> _Document_:
_____

How does a rent-based account explain the take-off? The story is a twofold one focusing on (a) a declining capacity to extract rent at the bottom of the income distribution, and (b) a growing capacity to extract rent at the top of the income distribution. At the bottom of the distribution, the weakening of labor unions and the decline in the real value of the minimum wage means that workers are less likely to benefit from rent, thus lowering their wages and increasing inequality (see Western and Rosenfeld, Ch. 11). The growing capacity to extract rent at the top arises because of the spread of competition-restricting norms and regulations. The returns to education are increasing, for example, because those with college degrees are increasingly protected from the competition that would occur under a system in which everyone, no matter how poor they were, had full and complete access to higher education. The highly educated are further advantaged insofar as they are in occupations that have increasingly erected barriers to entry (e.g., licensure, certification) that then protect them from competition. Finally, CEO pay takes off because board members are sitting on the board at the behest of the CEO, a setup that lends itself to board members favoring ample compensation packages (see Bebchuk and Fried, Ch. 73).

It follows that rent-destruction and rent-creation are asymmetric forces. That is, just as rent is gradually being destroyed for workers at the bottom of the income distribution, it is also gradually being created at the top of the distribution. By this logic, rent is a driving force behind the rise of inequality and an intrinsic part of modern economies, certainly not the simple vestige that modernization theorists typically assume.

The Perverse Effects of Slow Growth

The rent account thus locates the contemporary dilemma as proceeding from our relentless commitment to destroying rent at the bottom of the income distribution while at the same time supporting, at least implicitly, its equally relentless expansion at the top. The second main narrative on offer, one that instead focuses on the dynamics of wealth, plays out without making any assumptions about possible changes in market competitiveness. The dynamic on which it rests could in fact unfold in the context of perfectly competitive markets.

The starting point for this account (see Piketty, Ch. 7) is the recent increase in the amount of private wealth relative to total national income. In the middle of the 20th century, private wealth in Britain and France equaled about two or three years of national income, a relatively low share. This share then rose sharply to about five or six years of national income by 2010. The main reason for this change is declining growth rates: In slowly growing economies, past wealth becomes ever more important, as even a small flow of new savings among the already-wealthy will increase their wealth substantially. This means that inherited wealth will come to dominate the wealth that workers can amass from a lifetime of labor. It is here, then, that we see a very explicit return to Marx’s (Ch. 2) very famous worries about the growing concentration of wealth.

_____

> _Stored records_:
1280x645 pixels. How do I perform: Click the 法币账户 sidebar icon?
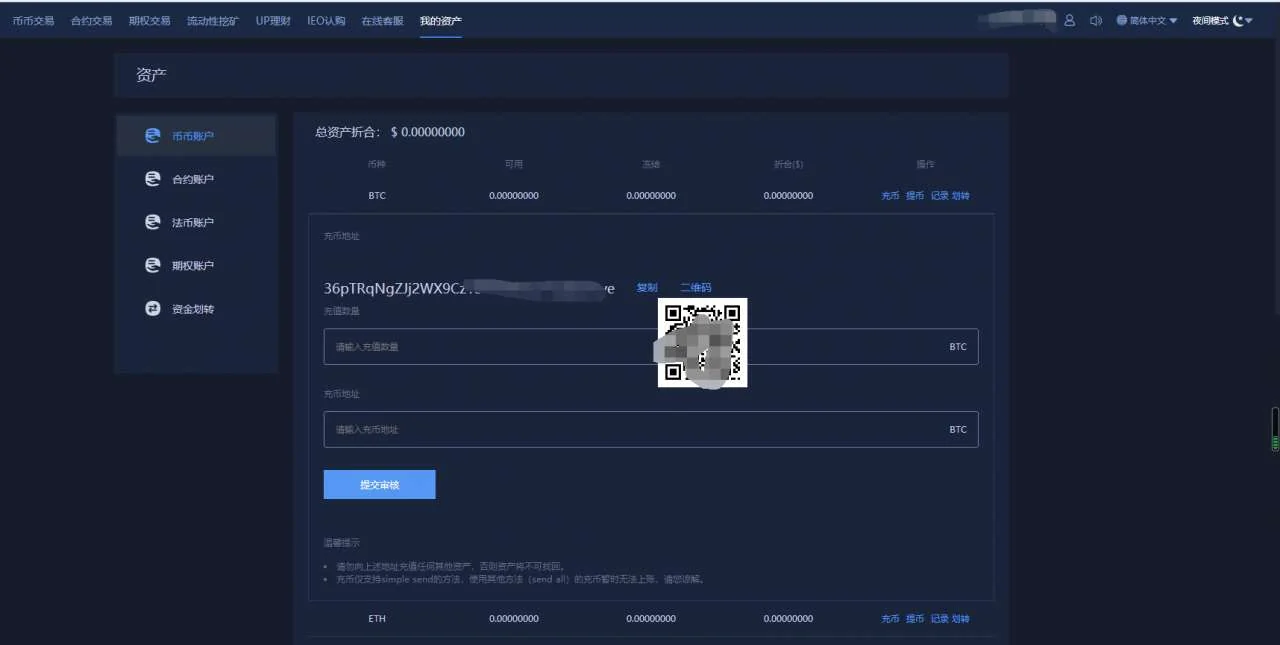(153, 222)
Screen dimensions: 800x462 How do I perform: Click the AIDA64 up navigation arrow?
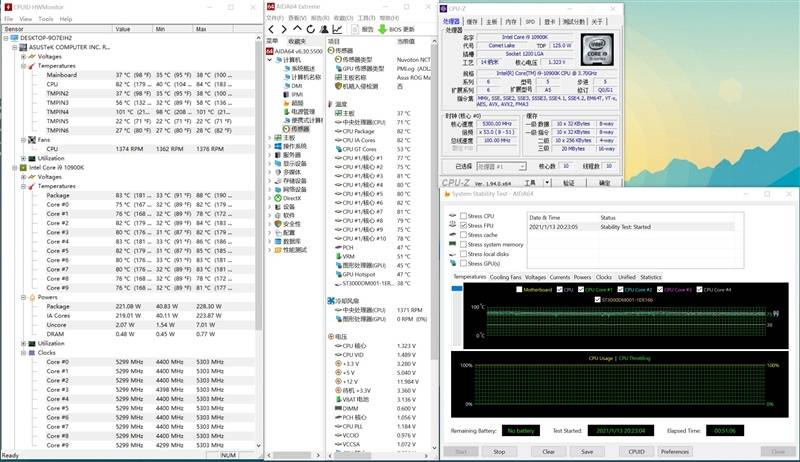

_____

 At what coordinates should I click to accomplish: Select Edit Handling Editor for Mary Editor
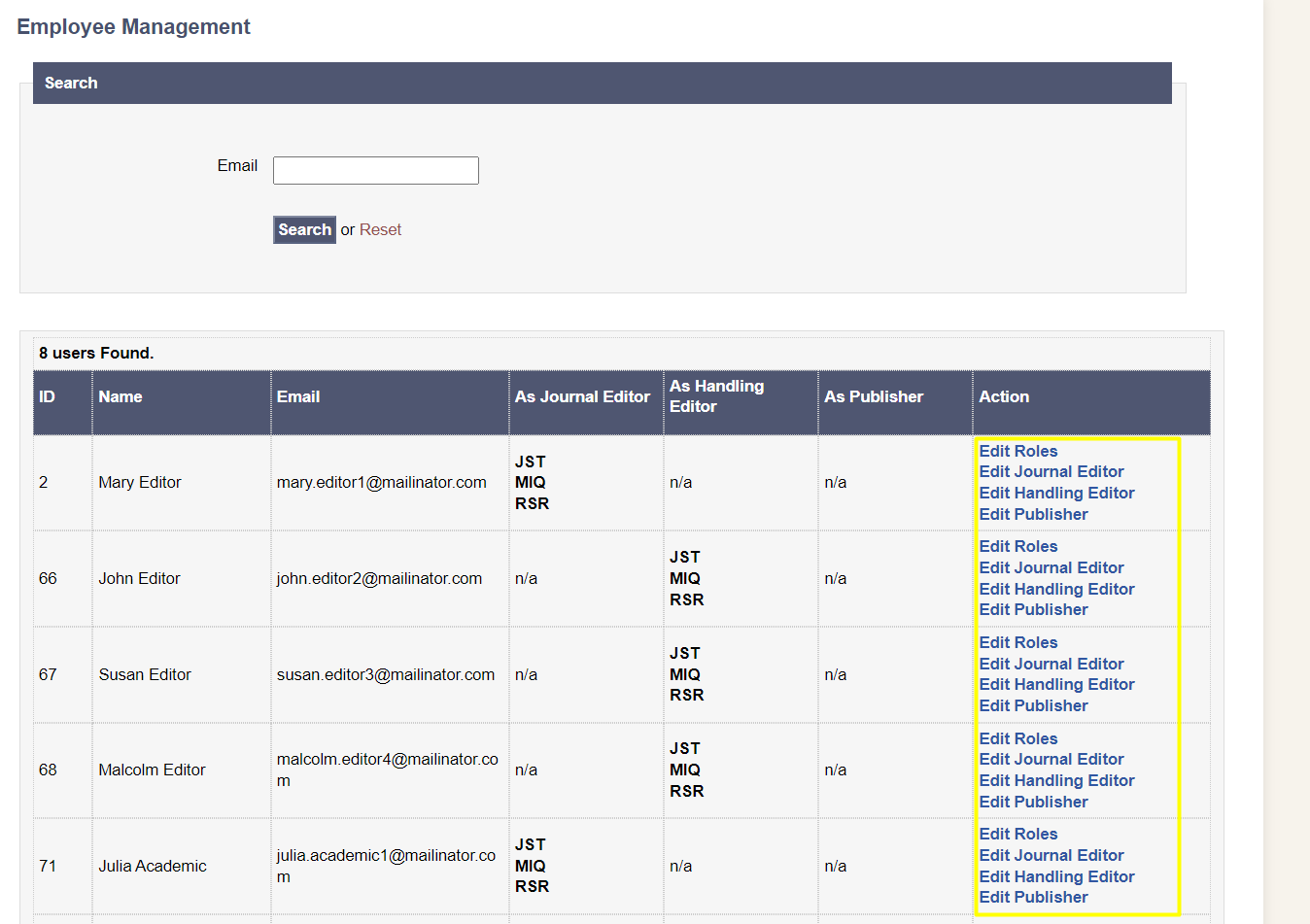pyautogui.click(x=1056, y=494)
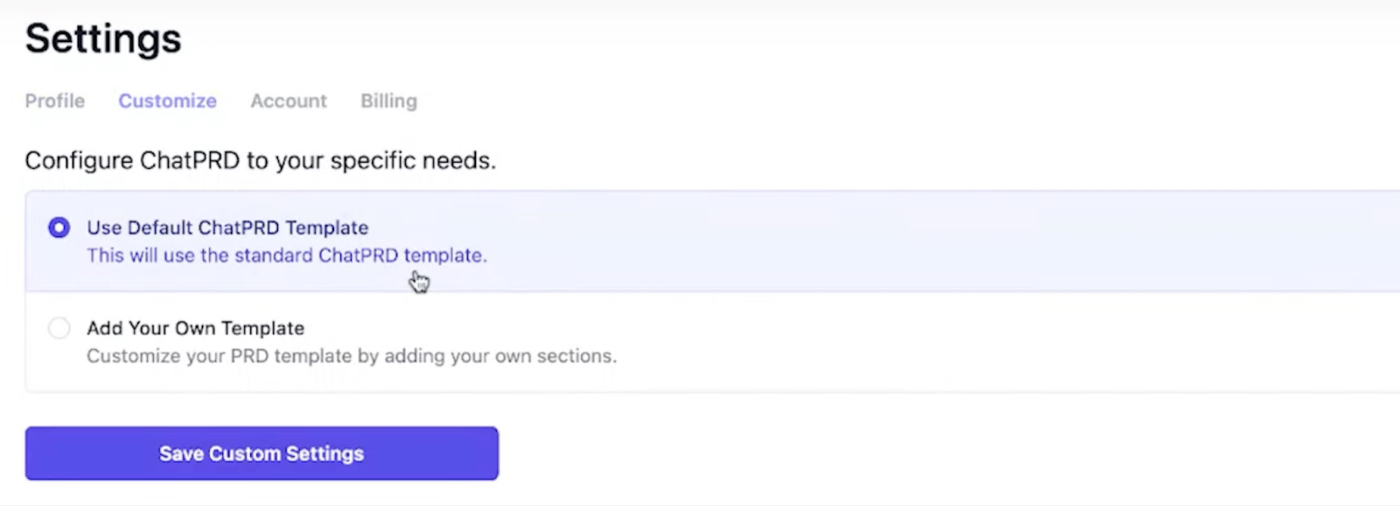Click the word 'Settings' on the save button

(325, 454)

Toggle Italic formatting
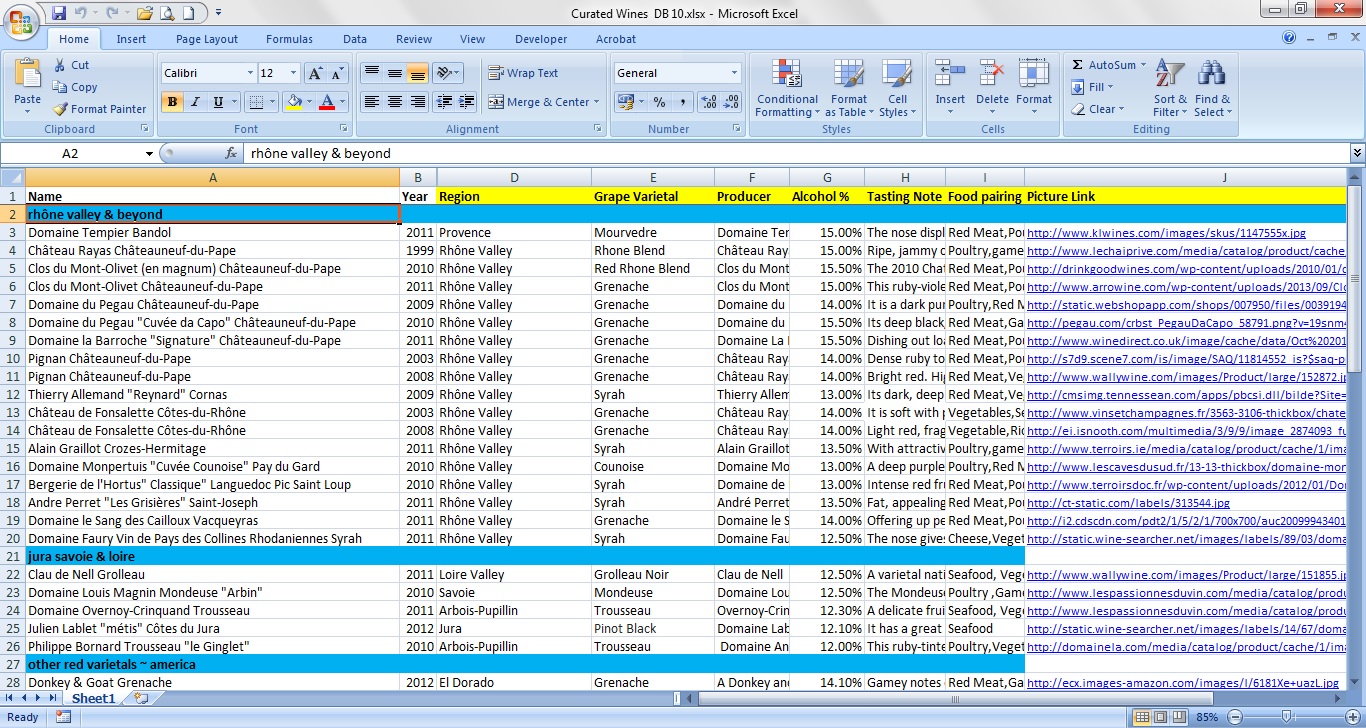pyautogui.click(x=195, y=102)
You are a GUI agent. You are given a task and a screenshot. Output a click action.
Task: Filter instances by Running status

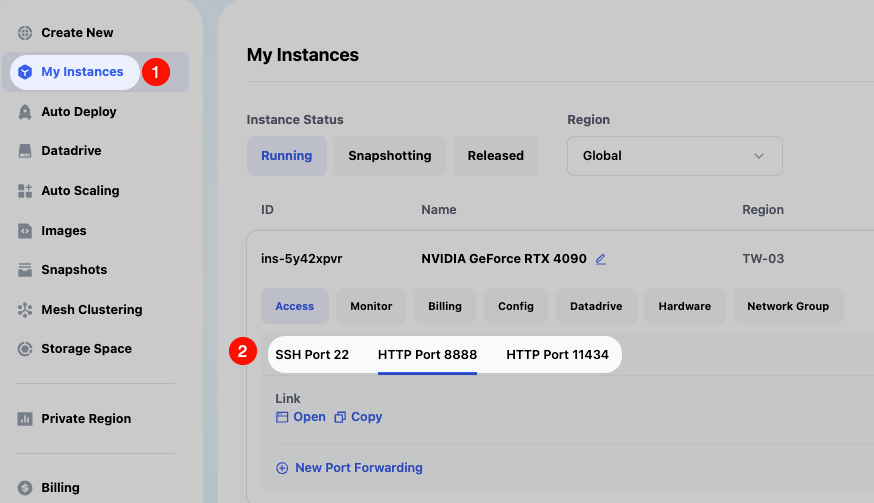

_____

> _Description of the task_:
Rewrite the passage on rent and inequality from "It follows that" up to and including "theorists typically assume.", changing every "gradually" to "steadily".

> _Written reply_:
It follows that rent-destruction and rent-creation are asymmetric forces. That is, just as rent is steadily being destroyed for workers at the bottom of the income distribution, it is also steadily being created at the top of the distribution. By this logic, rent is a driving force behind the rise of inequality and an intrinsic part of modern economies, certainly not the simple vestige that modernization theorists typically assume.